58 Clause 47.1 of the contract relevantly provides:
- “Notwithstanding any other provision of this Contract, the Purchaser shall be permitted to enter into early occupation of the property one (1) calendar month after exchange of Contracts upon the following conditions:
47.1.1 The Purchaser shall pay to the Vendor direct occupation fees of $1000 (plus GST) per week quarterly in advance (i.e. $13,000 + GST) at the start of each quarter;
47.1.5 Provided the Purchaser is not in default of any provision of this Contract, the Vendor agrees on completion to allow the Purchaser a reduction on the purchase price equivalent to fifty per cent (50%) of the amount of the total occupation fees paid by the Purchaser. That is to say, on completion the Purchaser would be entitled to a reduction of $26,000 for the full 12 month period. If both parties agree to an earlier completion date, then the Purchaser would be entitled to a pro rata reduction equivalent to fifty per cent (50%) of the total occupation fees paid to such earlier completion date. The Purchaser acknowledges that any such reduction in purchase price shall not include the GST payable on the occupation fees, (so that credit would only be given to the occupation fees actually paid to the Vendor nett of GST).”…
59 Mr O’Meara submits that the reduction in occupation fees provided for in cl 47.1.5 is a penalty for early completion. This is because the 10% deposit payable under the Contract ($43,000) is forfeited to Mr Brennan if the contract is wrongfully rescinded. Since Mr O’Meara has paid $52,000 + GST in occupation/adjistment fees Mr Brennan will be entitled to keep $43,000 + $52,000. Mr O’Meara submits he should only be entitled to keep 10% ($43,000) plus a fee that is calculated for occupancy of the land. He submits that the reduction of 50% of the occupation fee if he settles on time indicates that the arrangement for $1000 per week is a penalty and does not represent a market rate for adjistment or occupation fee.
60 There is nothing about the arrangement in cl 47 that points to a penalty. First, there is no evidence that $1000 per week plus GST was not market value for occupation fees. Secondly, in a mortgage no penalty is involved if interest is payable at one rate as stipulated but reduced for timely payment: Strode v Parker (1694) 23 ER 804; O’Day v All States Leasing System (WA) Pty Ltd (1983) 152 CLR 359 at 366–367. Analogously, that is what is provided in the present case if Mr O’Meara does not default under the contract and completes by the due date.

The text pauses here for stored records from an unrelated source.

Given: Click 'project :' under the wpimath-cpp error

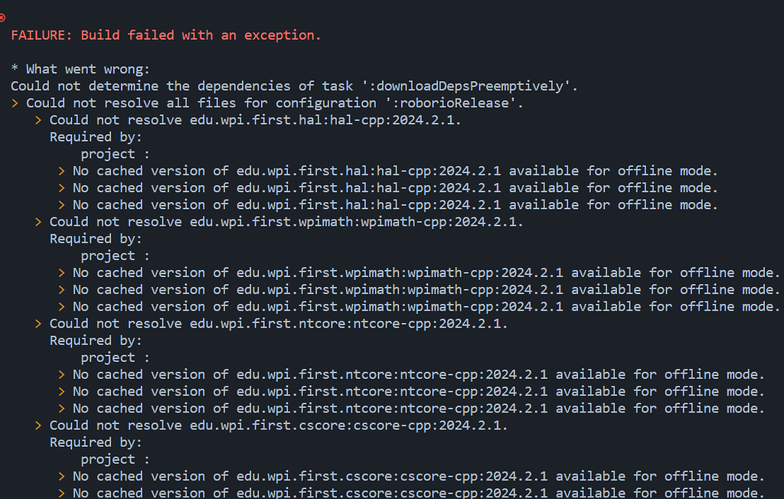Looking at the screenshot, I should point(115,256).

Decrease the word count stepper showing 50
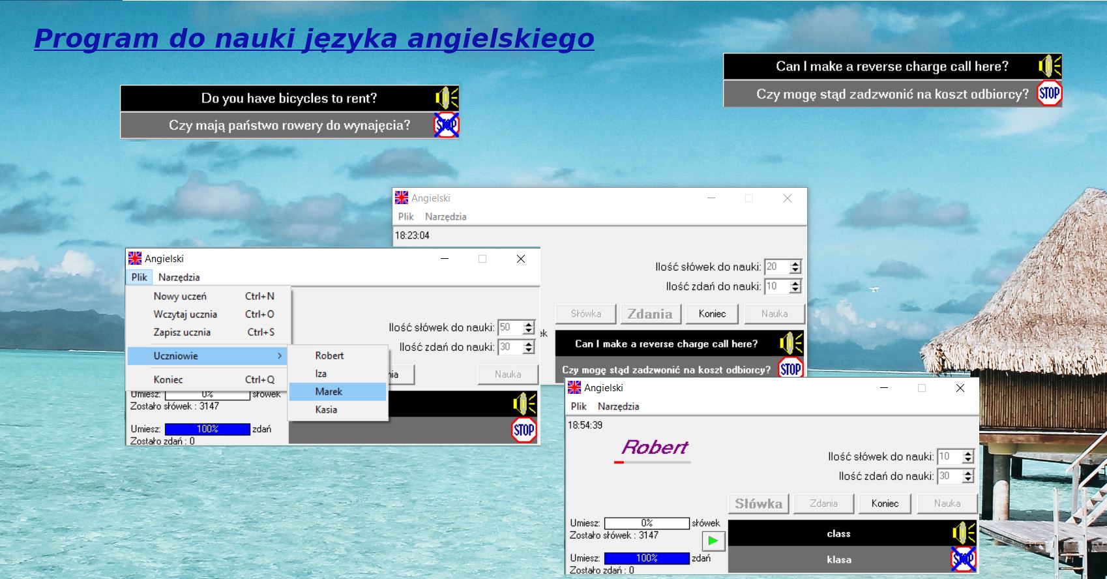click(529, 331)
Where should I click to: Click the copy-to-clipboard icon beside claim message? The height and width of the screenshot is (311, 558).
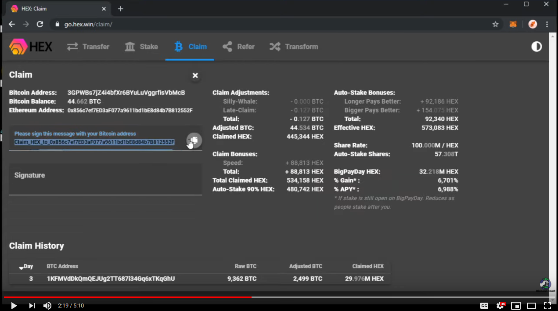[x=194, y=141]
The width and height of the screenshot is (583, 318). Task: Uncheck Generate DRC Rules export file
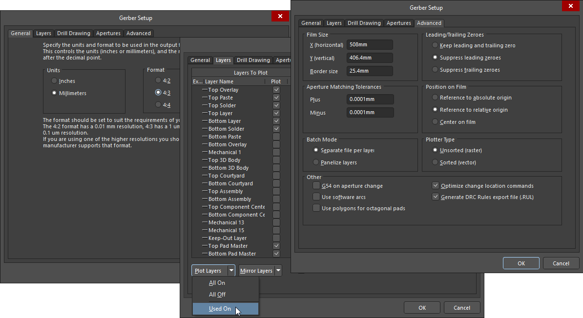pyautogui.click(x=436, y=197)
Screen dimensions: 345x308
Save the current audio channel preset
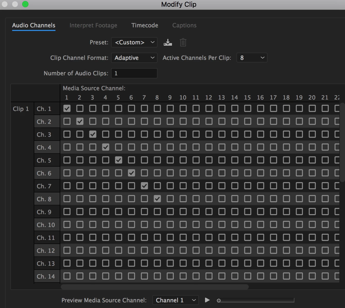(168, 42)
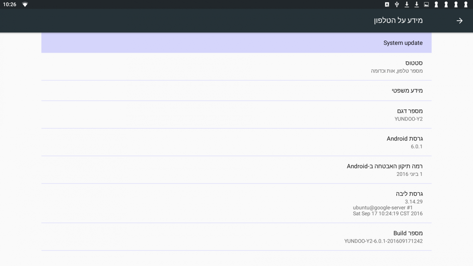Viewport: 473px width, 266px height.
Task: Tap the מספר Build number entry
Action: (x=236, y=237)
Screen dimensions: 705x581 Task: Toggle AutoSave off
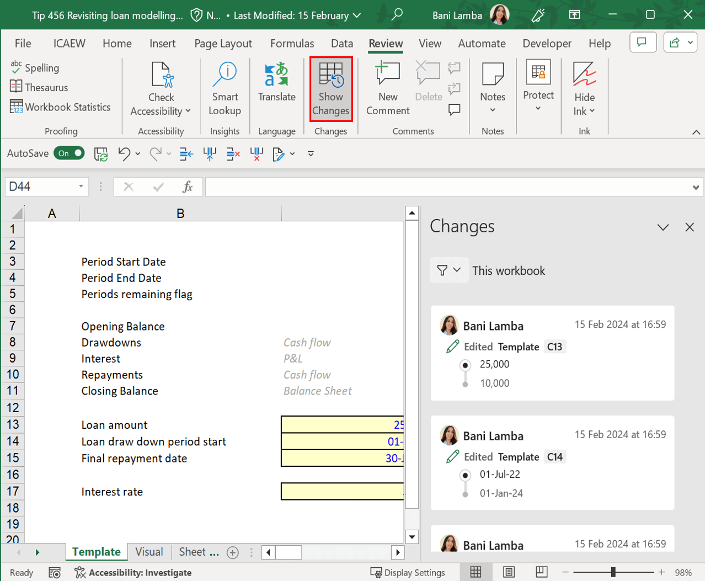pyautogui.click(x=70, y=153)
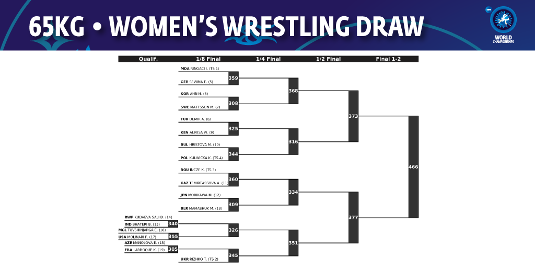
Task: Select the Qualif. column header
Action: click(x=148, y=59)
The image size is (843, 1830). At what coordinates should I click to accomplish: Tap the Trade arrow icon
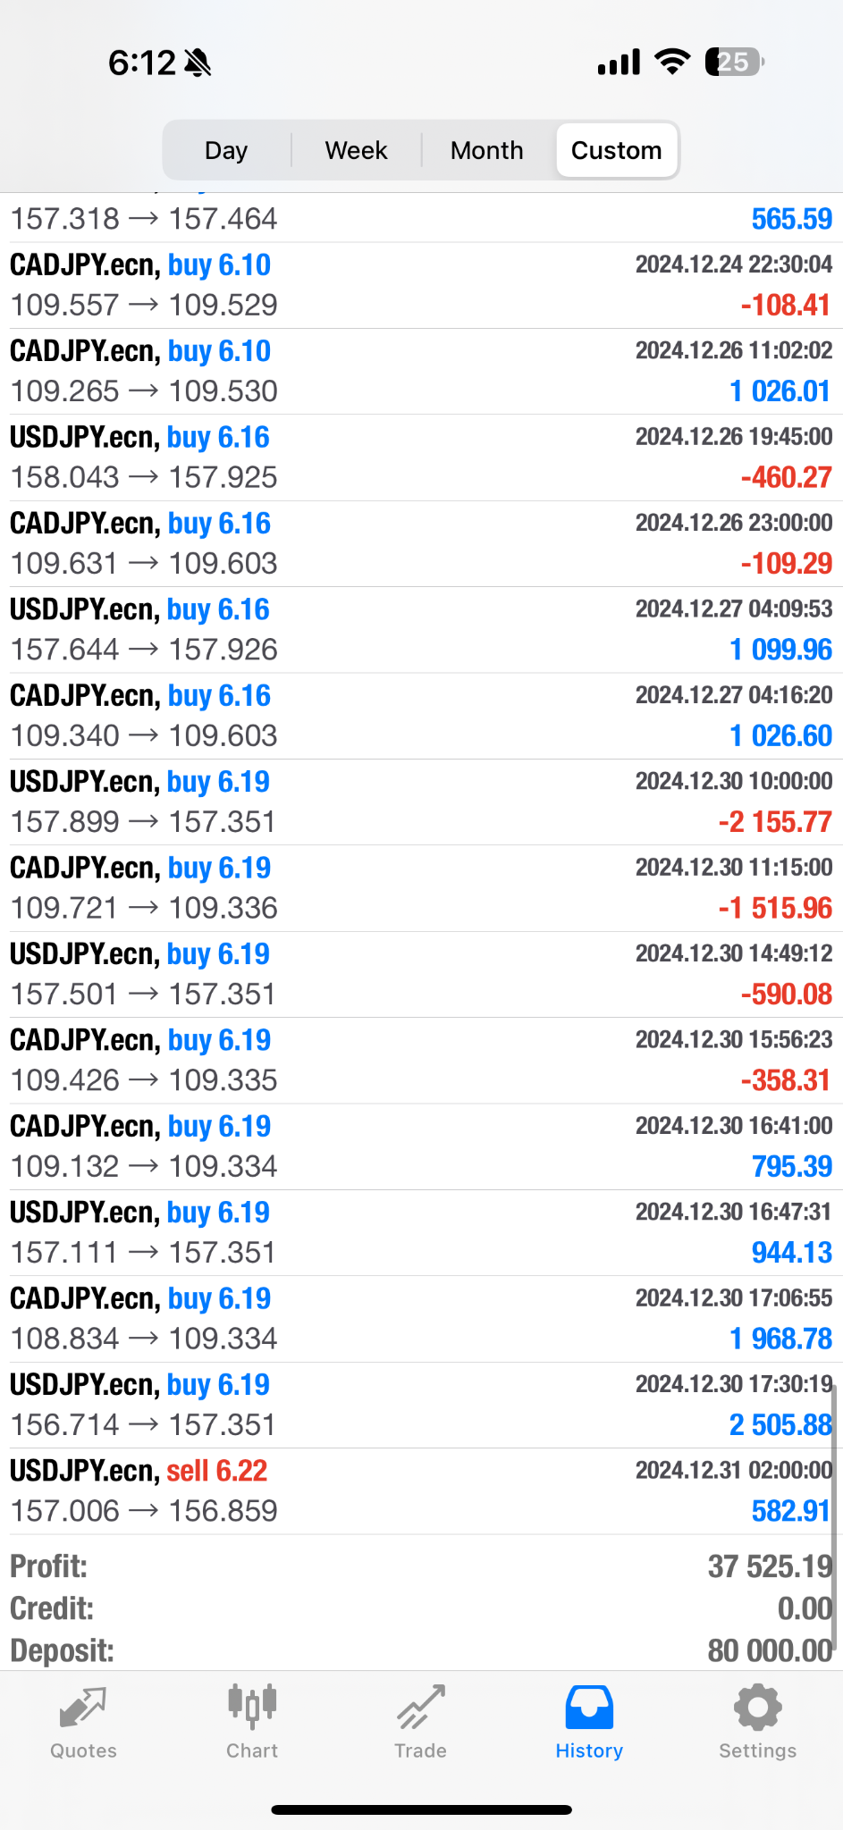coord(420,1708)
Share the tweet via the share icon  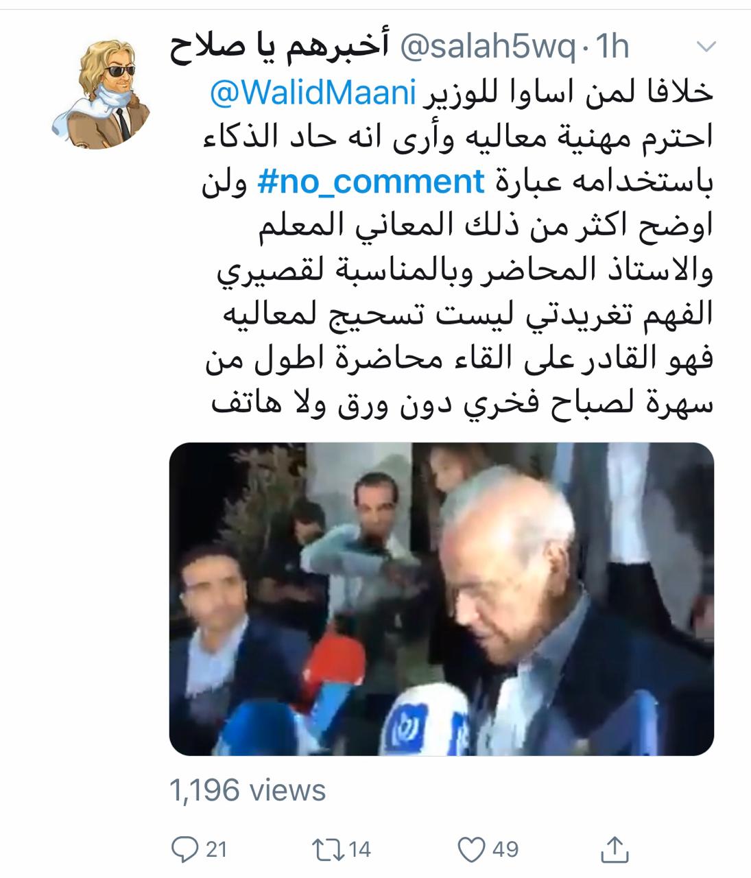615,849
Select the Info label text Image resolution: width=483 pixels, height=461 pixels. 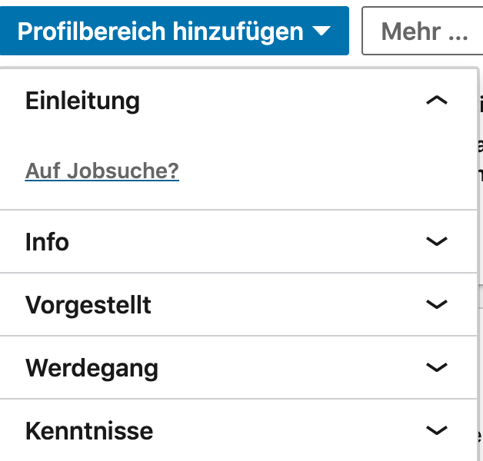[x=47, y=242]

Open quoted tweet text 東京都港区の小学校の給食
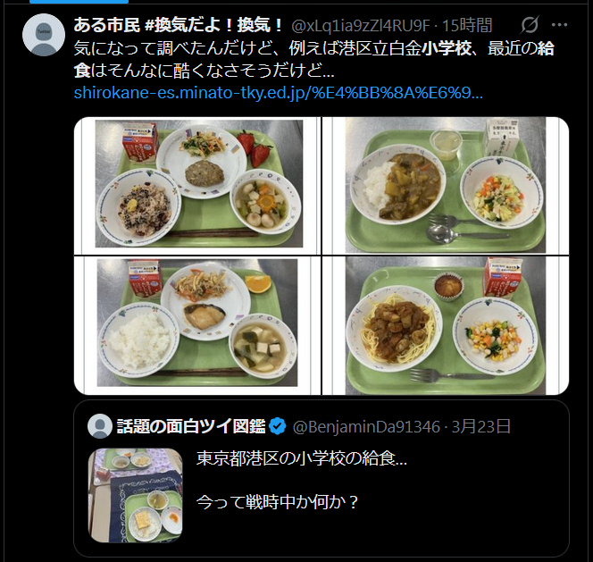302,458
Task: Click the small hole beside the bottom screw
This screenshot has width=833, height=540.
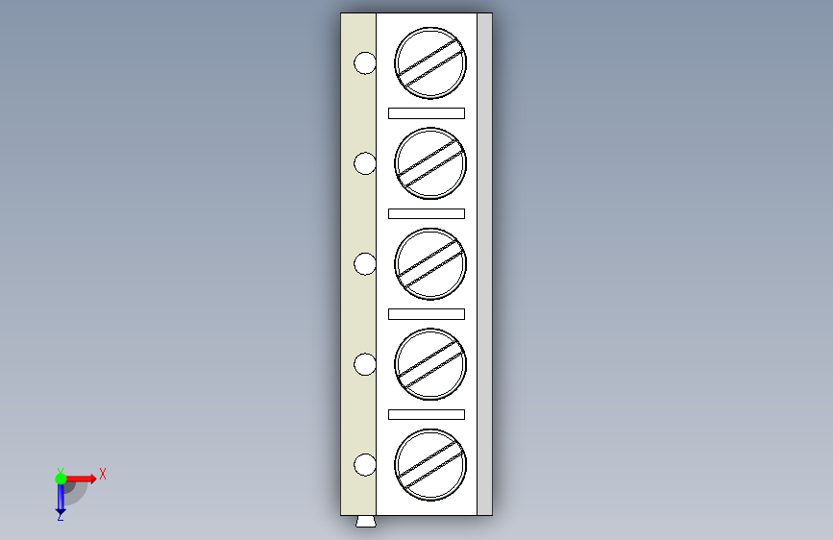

61 Thirdly, the arrangement is part of a legitimate bargain between a vendor and a purchaser where the vendor permits the purchaser into early possession and where there has also been an extended settlement period provided under the contract.
62 Fourthly, no lump sum or amount for liquidated damages is payable under cl 47 in the event that completion does not occur or that a default occurs.
63 In my opinion, the provisions of cl 47 do not amount to a penalty.
- Conclusion
64 Mr O’Meara does not show that he brings himself within cl 33(a) of the Contract. He did not become mentally ill prior to completion. His Notice of Rescission was invalid and evinced an intention to repudiate the Contract. Further, he failed to settle the Contract on 30 January as stipulated in a valid Notice to Complete served by the vendor.
65 In those circumstances I make the following Declarations and Orders:
1. I declare that the Termination Notice dated 30 January 2009 in respect of the sale of the property situated at and known as 43 Carrs Island Road, Carrs Island being more particularly described as all that land and certificate of title folio identifiers 228/751371, 229/751371, 230/751371 and 231/751371 wherein the Plaintiff was the vendor and the Defendant was the purchaser was effective.
2. I declare that the Notice of Rescission dated 30 January 2009 issued by the Defendant to the Plaintiff in respect of the same sale of land was invalid and of no effect.
3. The cross-claim by the Defendant is dismissed.
4. The Defendant is to pay the costs of the proceedings.